### 記述問題
以下のレコードをすべて書き直しなさい。その際、「report viewer」を「document viewer」に置き換え、それ以外の部分は変えないこと。

====

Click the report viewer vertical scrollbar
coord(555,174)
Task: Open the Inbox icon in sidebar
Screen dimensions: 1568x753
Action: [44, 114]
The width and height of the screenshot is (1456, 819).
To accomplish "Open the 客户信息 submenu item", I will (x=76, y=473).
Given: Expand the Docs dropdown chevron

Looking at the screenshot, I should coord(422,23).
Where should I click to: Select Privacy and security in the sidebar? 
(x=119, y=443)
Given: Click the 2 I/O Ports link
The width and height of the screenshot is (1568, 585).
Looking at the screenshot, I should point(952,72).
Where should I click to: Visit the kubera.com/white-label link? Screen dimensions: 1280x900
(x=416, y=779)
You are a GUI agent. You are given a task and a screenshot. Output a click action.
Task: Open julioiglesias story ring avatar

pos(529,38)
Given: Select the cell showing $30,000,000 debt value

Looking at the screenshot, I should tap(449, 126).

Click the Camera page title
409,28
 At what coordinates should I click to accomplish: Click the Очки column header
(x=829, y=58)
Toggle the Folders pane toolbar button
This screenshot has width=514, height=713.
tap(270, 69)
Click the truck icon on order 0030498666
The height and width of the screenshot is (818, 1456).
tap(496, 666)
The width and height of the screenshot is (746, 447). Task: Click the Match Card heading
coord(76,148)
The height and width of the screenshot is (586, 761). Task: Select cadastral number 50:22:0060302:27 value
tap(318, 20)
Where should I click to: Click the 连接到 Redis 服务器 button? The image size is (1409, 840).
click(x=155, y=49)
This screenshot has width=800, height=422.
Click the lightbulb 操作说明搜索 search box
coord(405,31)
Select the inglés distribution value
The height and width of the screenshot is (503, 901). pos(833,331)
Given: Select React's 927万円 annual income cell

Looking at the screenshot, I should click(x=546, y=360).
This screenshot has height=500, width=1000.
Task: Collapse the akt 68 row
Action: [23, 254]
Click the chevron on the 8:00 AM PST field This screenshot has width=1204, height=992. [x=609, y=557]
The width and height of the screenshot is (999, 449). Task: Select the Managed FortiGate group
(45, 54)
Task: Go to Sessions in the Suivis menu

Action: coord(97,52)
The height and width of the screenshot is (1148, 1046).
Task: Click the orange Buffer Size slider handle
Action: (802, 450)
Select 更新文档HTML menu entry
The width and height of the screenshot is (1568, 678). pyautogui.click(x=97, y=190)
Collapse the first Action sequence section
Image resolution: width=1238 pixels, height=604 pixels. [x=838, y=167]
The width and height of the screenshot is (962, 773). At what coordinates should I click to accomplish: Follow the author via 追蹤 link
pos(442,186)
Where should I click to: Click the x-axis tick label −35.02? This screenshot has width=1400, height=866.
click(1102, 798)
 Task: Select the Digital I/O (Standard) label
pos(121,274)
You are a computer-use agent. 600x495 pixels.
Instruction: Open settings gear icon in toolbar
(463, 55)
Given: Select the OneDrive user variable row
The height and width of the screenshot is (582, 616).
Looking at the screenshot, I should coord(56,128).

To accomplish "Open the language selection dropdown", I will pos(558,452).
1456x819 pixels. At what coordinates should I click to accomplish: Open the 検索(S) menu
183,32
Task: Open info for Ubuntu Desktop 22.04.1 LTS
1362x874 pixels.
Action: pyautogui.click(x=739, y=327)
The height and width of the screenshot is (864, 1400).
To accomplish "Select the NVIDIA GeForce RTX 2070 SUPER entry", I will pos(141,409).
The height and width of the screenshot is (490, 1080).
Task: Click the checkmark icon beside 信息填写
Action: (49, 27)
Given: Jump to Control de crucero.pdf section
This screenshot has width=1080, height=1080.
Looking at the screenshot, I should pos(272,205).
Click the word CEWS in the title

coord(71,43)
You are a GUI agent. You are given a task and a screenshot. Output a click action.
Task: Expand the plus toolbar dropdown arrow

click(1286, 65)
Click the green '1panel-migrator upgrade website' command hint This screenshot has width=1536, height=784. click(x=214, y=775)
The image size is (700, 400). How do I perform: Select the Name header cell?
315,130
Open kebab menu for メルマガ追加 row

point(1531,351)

====

### 課題の解答
Click the document viewer vertical scrollbar
coord(555,174)
Task: Open the Inbox icon in sidebar
Screen dimensions: 1568x753
Action: [44, 114]
The width and height of the screenshot is (1456, 819).
To accomplish "Open the 客户信息 submenu item", I will (x=76, y=473).
Given: Expand the Docs dropdown chevron

Looking at the screenshot, I should coord(422,23).
Where should I click to: Select Privacy and security in the sidebar? 
(x=119, y=443)
Given: Click the 2 I/O Ports link
The width and height of the screenshot is (1568, 585).
Looking at the screenshot, I should point(952,72).
Where should I click to: Visit the kubera.com/white-label link? Screen dimensions: 1280x900
(x=416, y=779)
You are a GUI agent. You are given a task and a screenshot. Output a click action.
Task: Open julioiglesias story ring avatar

pos(529,38)
Given: Select the cell showing $30,000,000 debt value

Looking at the screenshot, I should tap(449, 126).

Click the Camera page title
409,28
 At what coordinates should I click to accomplish: Click the Очки column header
(x=829, y=58)
Toggle the Folders pane toolbar button
This screenshot has width=514, height=713.
tap(270, 69)
Click the truck icon on order 0030498666
The height and width of the screenshot is (818, 1456).
tap(496, 666)
The width and height of the screenshot is (746, 447). Task: Click the Match Card heading
coord(76,148)
The height and width of the screenshot is (586, 761). Task: Select cadastral number 50:22:0060302:27 value
tap(318, 20)
Where should I click to: Click the 连接到 Redis 服务器 button? The image size is (1409, 840).
click(x=155, y=49)
This screenshot has width=800, height=422.
Click the lightbulb 操作说明搜索 search box
coord(405,31)
Select the inglés distribution value
The height and width of the screenshot is (503, 901). pos(833,331)
Given: Select React's 927万円 annual income cell

Looking at the screenshot, I should click(x=546, y=360).
This screenshot has height=500, width=1000.
Task: Collapse the akt 68 row
Action: [23, 254]
Click the chevron on the 8:00 AM PST field This screenshot has width=1204, height=992. [x=609, y=557]
The width and height of the screenshot is (999, 449). Task: Select the Managed FortiGate group
(45, 54)
Task: Go to Sessions in the Suivis menu

Action: coord(97,52)
The height and width of the screenshot is (1148, 1046).
Task: Click the orange Buffer Size slider handle
Action: (802, 450)
Select 更新文档HTML menu entry
The width and height of the screenshot is (1568, 678). pyautogui.click(x=97, y=190)
Collapse the first Action sequence section
Image resolution: width=1238 pixels, height=604 pixels. [x=838, y=167]
The width and height of the screenshot is (962, 773). At what coordinates should I click to accomplish: Follow the author via 追蹤 link
pos(442,186)
Where should I click to: Click the x-axis tick label −35.02? This screenshot has width=1400, height=866.
click(1102, 798)
 Task: Select the Digital I/O (Standard) label
pos(121,274)
You are a computer-use agent. 600x495 pixels.
Instruction: Open settings gear icon in toolbar
(463, 55)
Given: Select the OneDrive user variable row
The height and width of the screenshot is (582, 616).
Looking at the screenshot, I should coord(56,128).

To accomplish "Open the language selection dropdown", I will pos(558,452).
1456x819 pixels. At what coordinates should I click to accomplish: Open the 検索(S) menu
183,32
Task: Open info for Ubuntu Desktop 22.04.1 LTS
1362x874 pixels.
Action: pyautogui.click(x=739, y=327)
The height and width of the screenshot is (864, 1400).
To accomplish "Select the NVIDIA GeForce RTX 2070 SUPER entry", I will pos(141,409).
The height and width of the screenshot is (490, 1080).
Task: Click the checkmark icon beside 信息填写
Action: (49, 27)
Given: Jump to Control de crucero.pdf section
This screenshot has width=1080, height=1080.
Looking at the screenshot, I should pos(272,205).
Click the word CEWS in the title

coord(71,43)
You are a GUI agent. You are given a task and a screenshot. Output a click action.
Task: Expand the plus toolbar dropdown arrow

click(1286, 65)
Click the green '1panel-migrator upgrade website' command hint This screenshot has width=1536, height=784. click(x=214, y=775)
The image size is (700, 400). How do I perform: Select the Name header cell?
315,130
Open kebab menu for メルマガ追加 row

point(1531,351)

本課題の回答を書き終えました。